Der Fanclub SCL Tigers fasste den Entschluss, sich an der Zeichnung von Tiger-Aktien zu beteiligen. Gemäss Slapshot ein Skandal, weil es Sache von Hans Grunder und seinen Freunden sei, die Sache auszubaden. Aber: Wenn dein Kind gerade im Pool ersäuft – versuchst du, es selbst zu retten, oder wartest du, bis eventuell der Bademeister kommt? Wenn du gerade deine Heimat zu verlieren drohst – wirst du selbst tätig, solange du noch kannst, oder wartest du, bis der unbekannte Retter kommt? Wenn Feuer unter dem Dach ist, kannst du dich zusammen kauern wie ein ängstliches Kaninchen, oder du kannst selbst tätig werden. Es ist nie ein Skandal, tätig zu werden. Ein Skandal ist es, wenn ich mein Kind absaufen lasse, oder wenn ich tatenlos auf den unbekannten Retter warte. Der Fanclub SCL Tigers ist zusammen mit vielen Fans tätig geworden. Damit wurde gezeigt, wie viel den «kleinen Leuten» an den SCL Tigers liegt.
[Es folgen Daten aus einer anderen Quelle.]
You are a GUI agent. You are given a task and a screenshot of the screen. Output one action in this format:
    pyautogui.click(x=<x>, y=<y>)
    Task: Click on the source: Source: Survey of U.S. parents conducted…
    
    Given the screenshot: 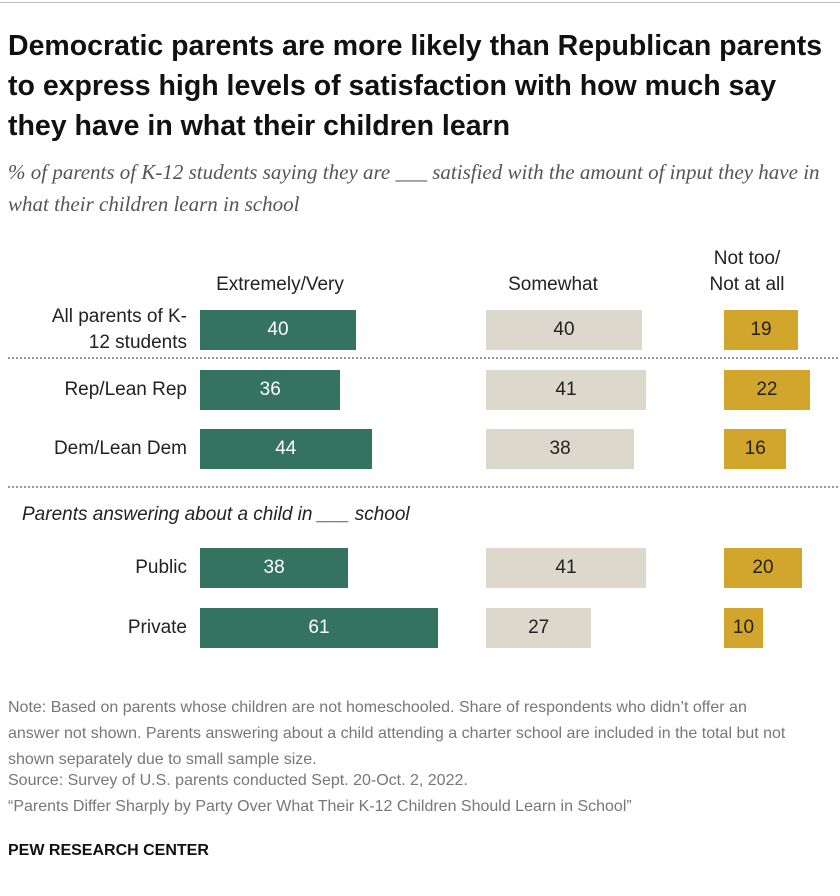 What is the action you would take?
    pyautogui.click(x=238, y=780)
    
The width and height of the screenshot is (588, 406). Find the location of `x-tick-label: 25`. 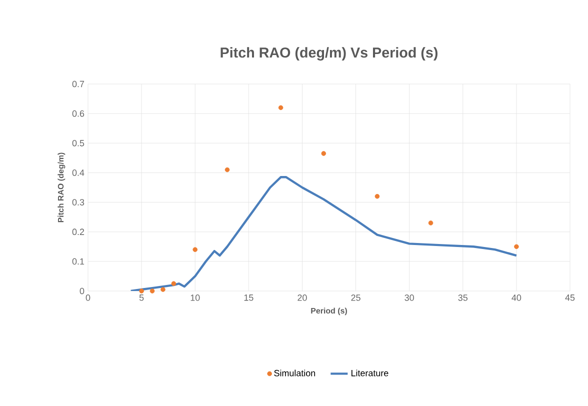

x-tick-label: 25 is located at coordinates (356, 298).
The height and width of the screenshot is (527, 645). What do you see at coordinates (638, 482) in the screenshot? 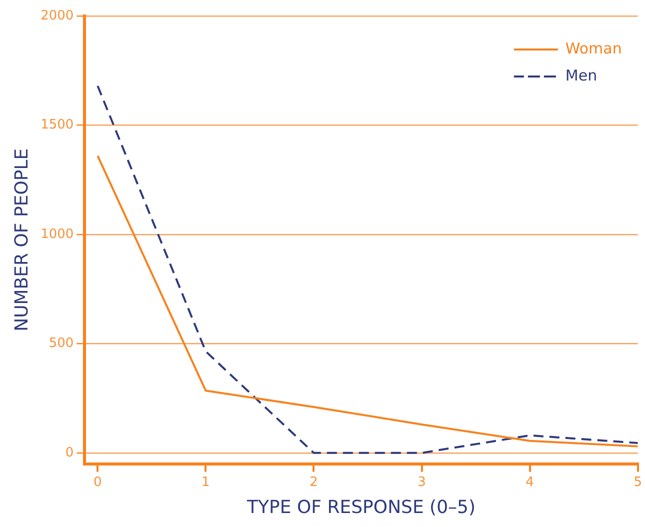
I see `x-tick-label: 5` at bounding box center [638, 482].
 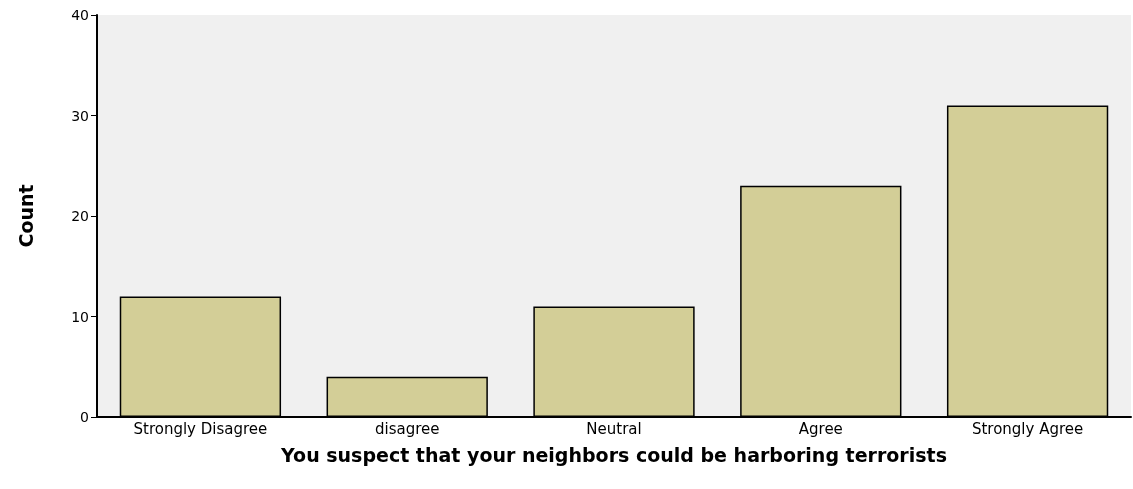 I want to click on x-tick-label: Strongly Disagree, so click(x=200, y=428).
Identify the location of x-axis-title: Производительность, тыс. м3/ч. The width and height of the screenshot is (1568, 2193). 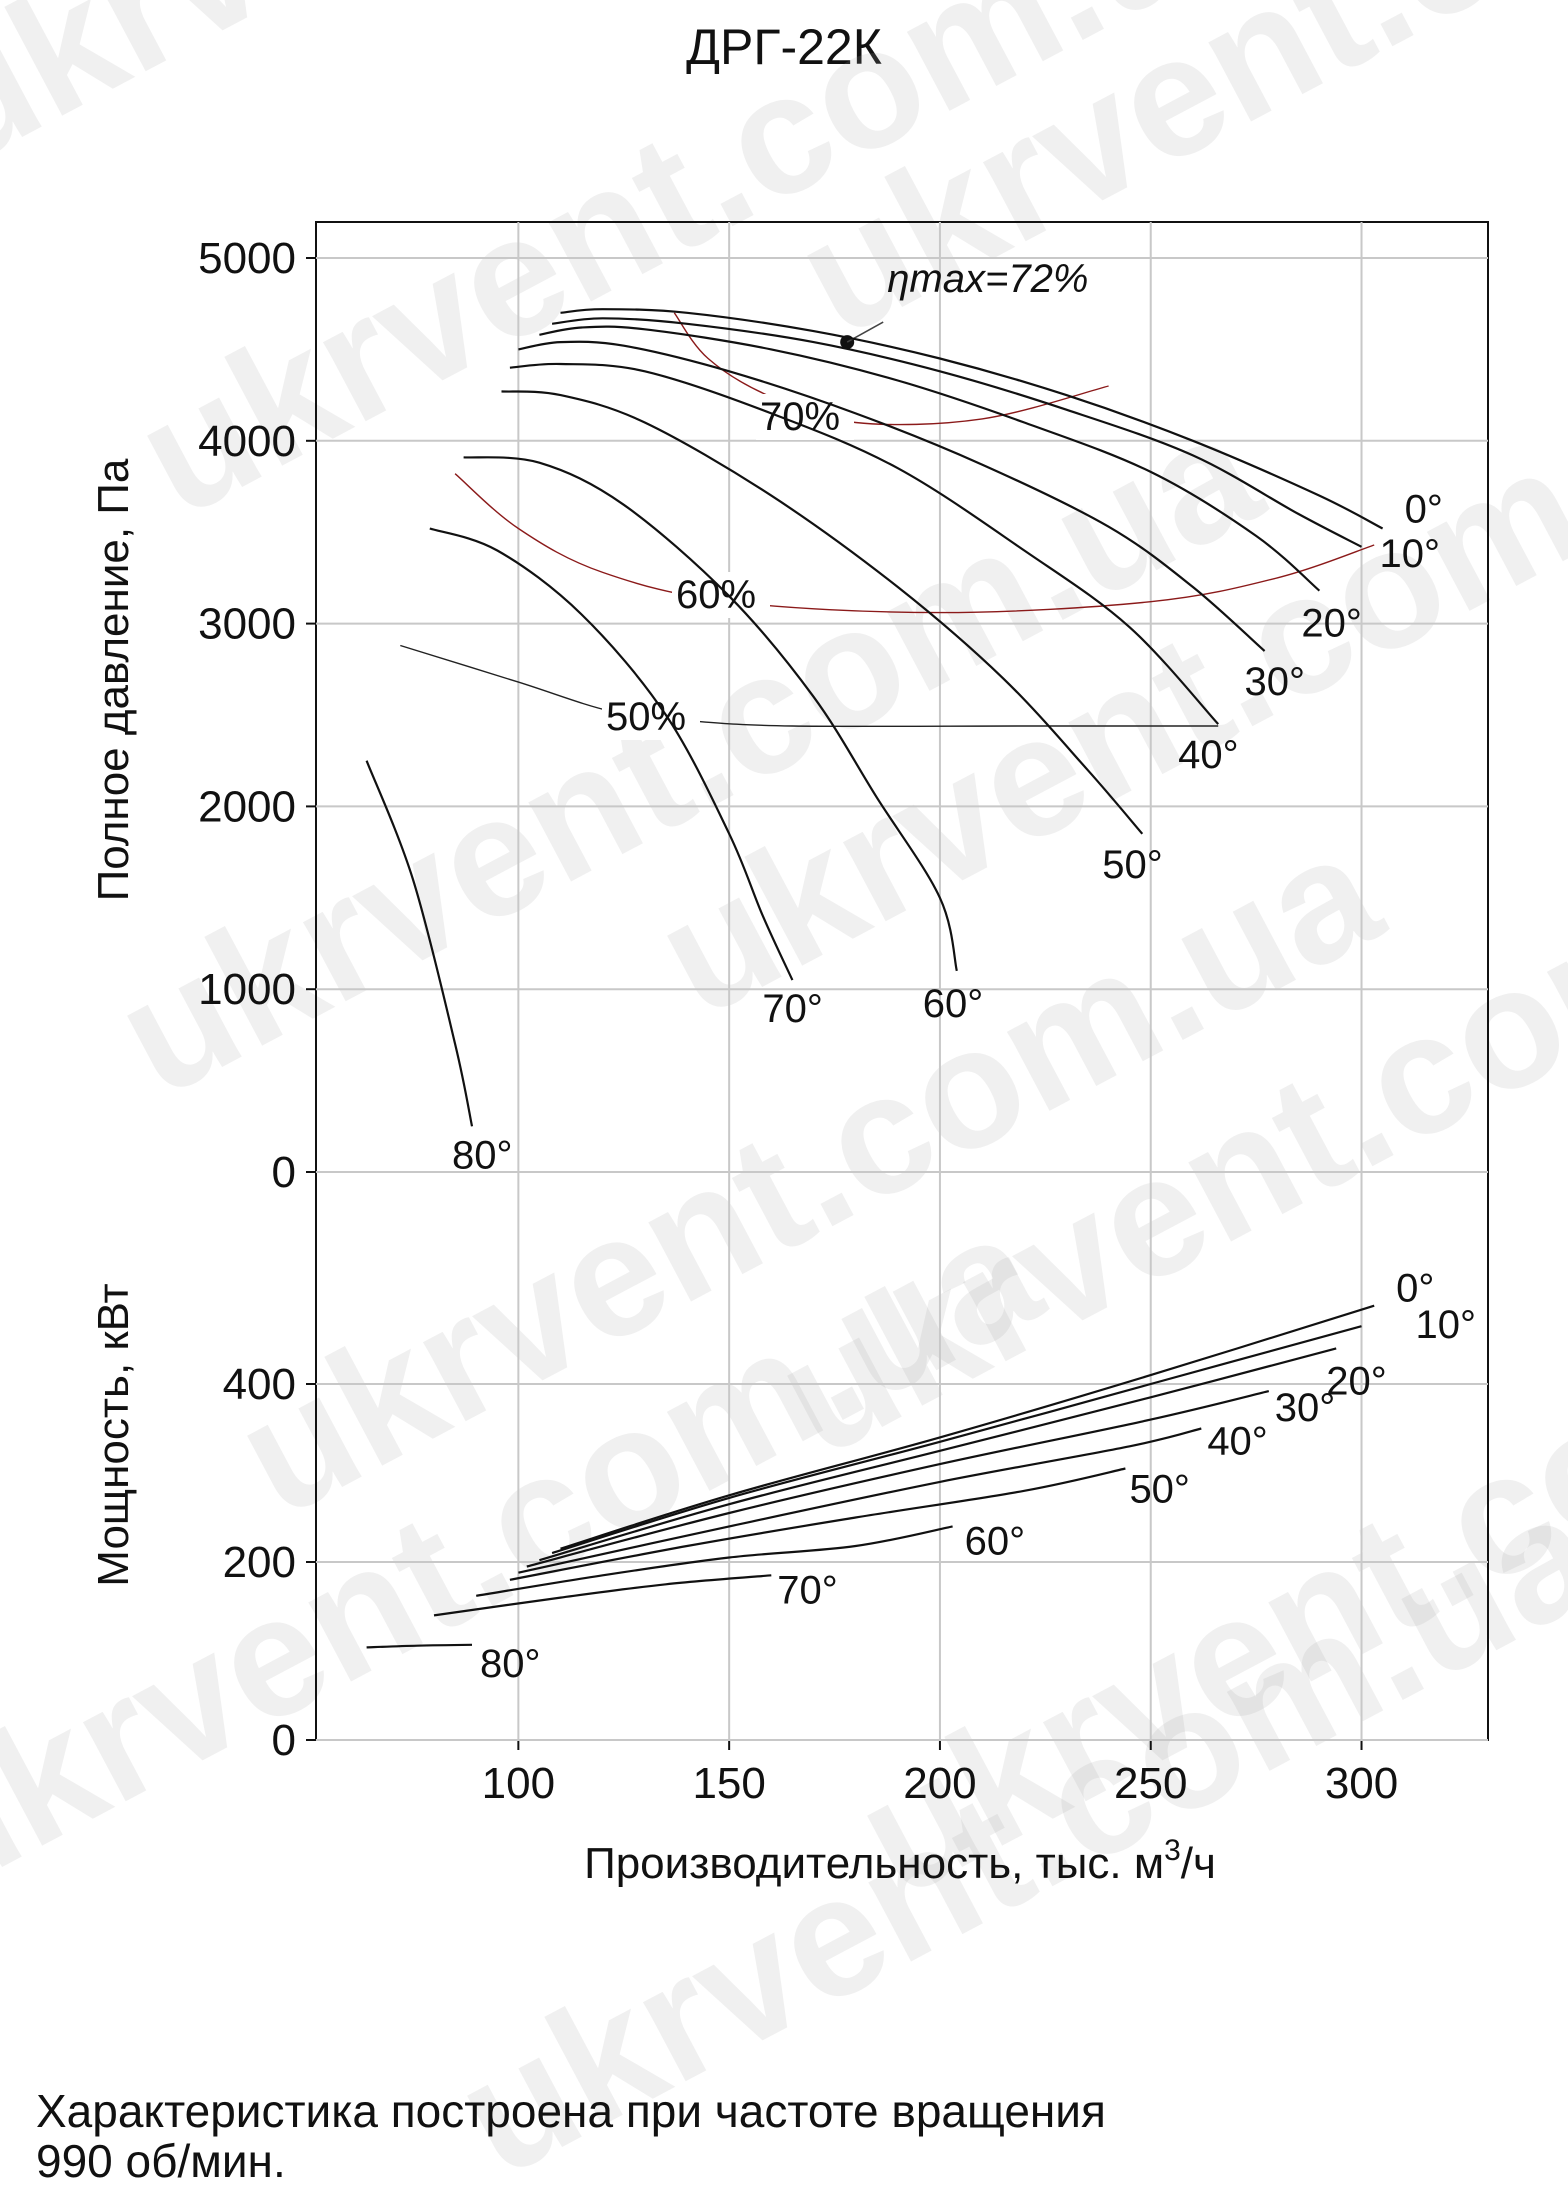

Der gesammelte Betrag wird, wenn es hoch kommt, knapp 10 Prozent des benötigten Kapitals ausmachen. Ein «Nasenwasser», werden viele sagen. Aber dieser Betrag ist nicht nichts! Er setzt ein deutliches Zeichen. Er zeigt den Menschen, die es in der Hand haben, die Langnauer Eishockeyorganisation zu retten, dass sich ihr Engagement lohnt. Der gesammelte Betrag zeigt auch, dass die «kleinen Leute» zwar mit den «Grossen» rechnen, aber selbst auch etwas beizutragen bereit sind. Denn ein Sportklub, der niemanden interessiert, braucht nicht gerettet zu werden.

 

Das Portal behauptet weiter, es sei gottgegeben, dass der Teambesitzer besitzen und zahlen, der Manager managen, der Coach coachen, der Spieler spielen und der Fan für die Unterstützung im Stadion sorgen soll. Wer so schreibt, kann genausogut die Bibel zitieren und behaupten, die Frau sei dem Manne untertan, oder es solle die rechte Wange auch noch hinhalten, wer auf die linke geschlagen wurde. Es gibt keine von Gott gegebenen, derartigen Ordnungen. Vor allem nicht im Sport. Und schon gar nicht im Nordamerikanischen. Diese Ordnungen sind von Menschenhand gemacht, und sie dienen dazu, den Mächtigen die Macht zu erhalten, und die kleinen Leute klein zu halten. Bruno's Blog geht von einem andern Ansatz aus, ohne gleich alles über den Haufen werfen zu wollen. Ich glaube daran, dass es möglich ist, die «Marke» SCL Tigers gemeinsam zu pflegen, gemeinsam zu verwalten, und – querbeet über alle Stufen – gemeinsam nach guten Lösungen zu suchen und diese zu realisieren. Deshalb bin ich klar der Meinung, dass gerade im Verwaltungsrat der SCL Tigers ein Vertreter der Fans mitreden und mitarbeiten sollte.

 

Wenn dies absurd oder ein Skandal sein soll, weiss ich nichts mehr.